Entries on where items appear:
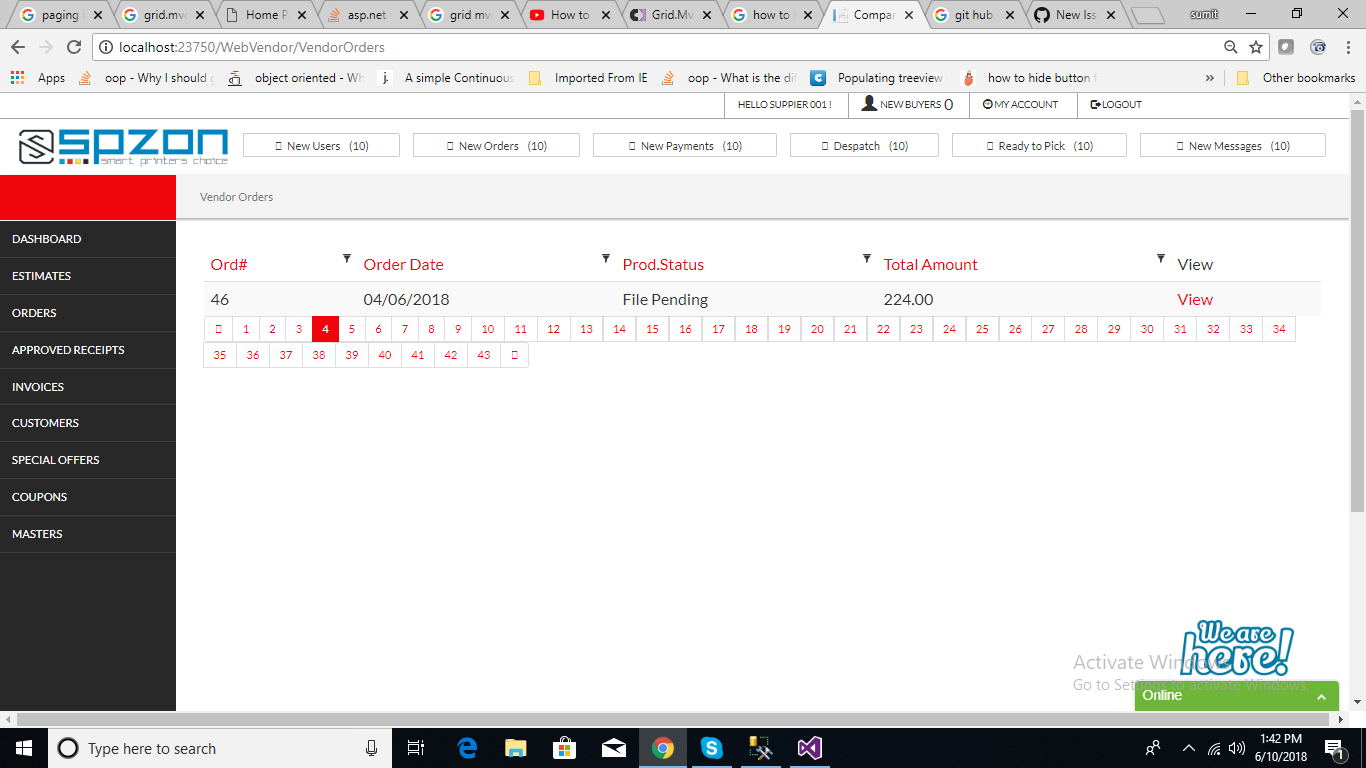The width and height of the screenshot is (1366, 768).
Task: Open the filter on the Prod.Status column
Action: point(866,258)
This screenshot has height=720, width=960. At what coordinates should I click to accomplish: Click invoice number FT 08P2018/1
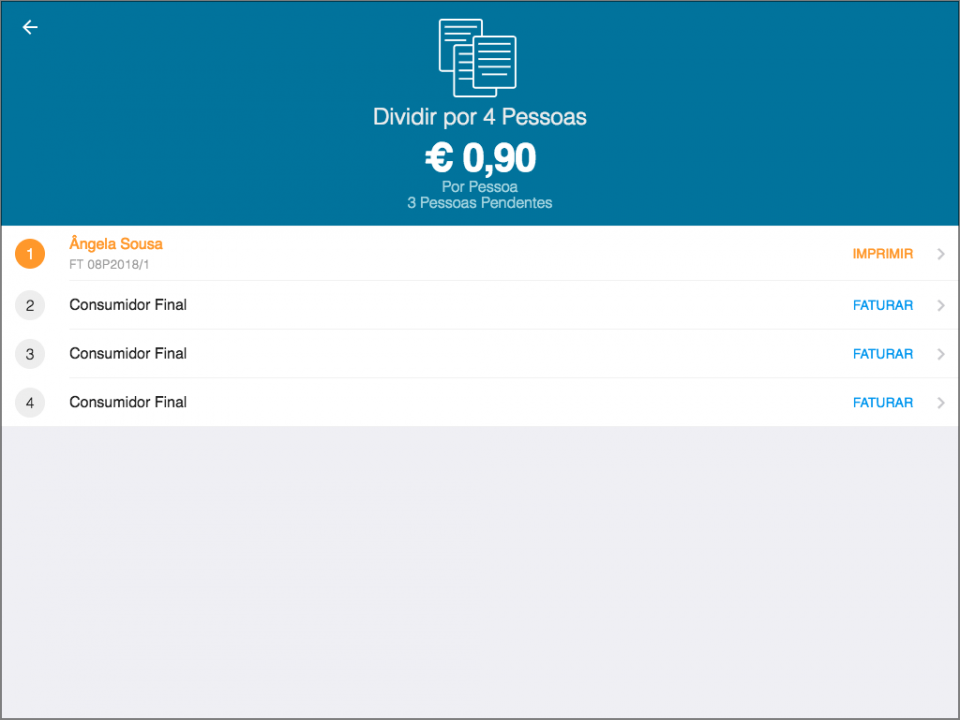(109, 265)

What the task requires — Rewrite the records above with "coordinates" replaced by "position" and everything else left as is. Omit the pictures from your answer.

Exercise result —
The width and height of the screenshot is (1366, 768).
Task: Open the filter on the Prod.Status column
Action: point(866,258)
This screenshot has height=720, width=960. At what position should I click to accomplish: Click invoice number FT 08P2018/1
(109, 265)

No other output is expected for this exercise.